Model selection in Copilot was mostly a quality preference until June 1, when GitHub switched to consumption-based billing. Agentic coding tasks — code review, multi-file refactoring, test generation — consume thousands of tokens per session. Defaulting to GPT-5.5 for everything means premium pricing on every token. MAI-Code-1-Flash, if its efficiency claims hold in your workflows, offers a substantially lower rate for the same task category.
This is also Microsoft’s structural move toward pricing independence from OpenAI — a shift that accelerated after the Microsoft-OpenAI relationship changed materially in April 2026. Running MAI models on Azure avoids OpenAI royalties, a cost advantage Microsoft can pass to enterprise customers.

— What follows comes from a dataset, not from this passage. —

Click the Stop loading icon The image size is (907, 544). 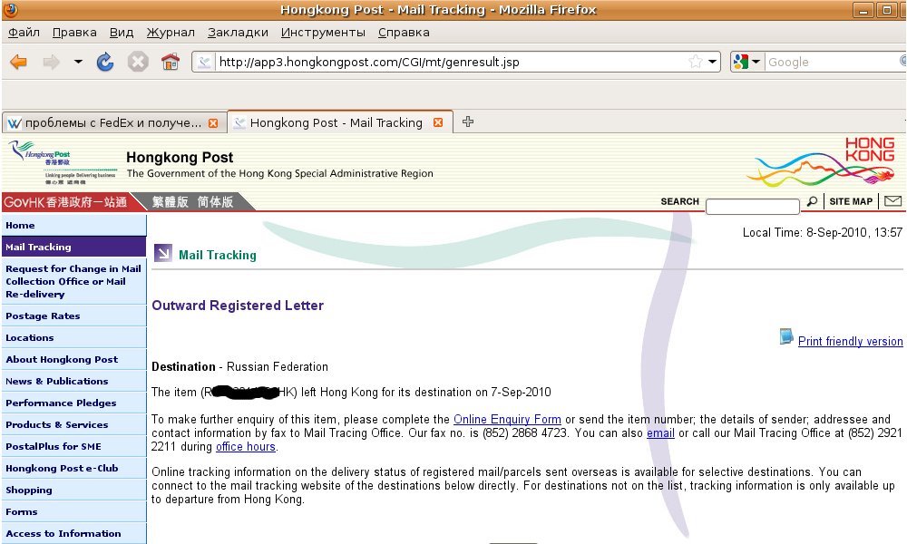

Near-term move: Evaluate MAI-Code-1-Flash on routine tasks — inline completion, refactoring, documentation — where a cheaper, efficient model reduces consumption cost with minimal risk. Reserve frontier models for complex or high-stakes work. Ask your GitHub or Azure account team which MAI models are available under your enterprise agreement, how costs are metered, and when MAI-Thinking-1 exits preview.
FAQ
Does switching to MAI-Code-1-Flash break my existing Copilot workflows? No. MAI-Code-1-Flash appears as an additional choice in Copilot’s model picker. Your current model defaults remain; you opt in via the picker or auto-picker. Switching is reversible.
How does MAI-Code-1-Flash pricing compare to GPT-5.5? Published pricing is $0.75 per million input tokens and $4.50 per million output tokens — though GitHub notes this is still being finalized. GPT-5.5 pricing through GitHub Copilot is higher. Independent price comparisons have not yet been published; verify current rates directly with your GitHub enterprise agreement before making budget commitments.
Should enterprises use MAI-Thinking-1 for compliance or legal workflows? Too early. MAI-Thinking-1 is in private preview with no independent benchmarks and no disclosed pricing. Microsoft’s onstage efficiency claim (10× better cost vs. GPT-5.5 for McKinsey workloads) is vendor-reported and workload-specific. Express interest in the preview, test it on non-sensitive tasks first, and wait for peer-reviewed or customer-published comparisons before relying on it for regulated workflows.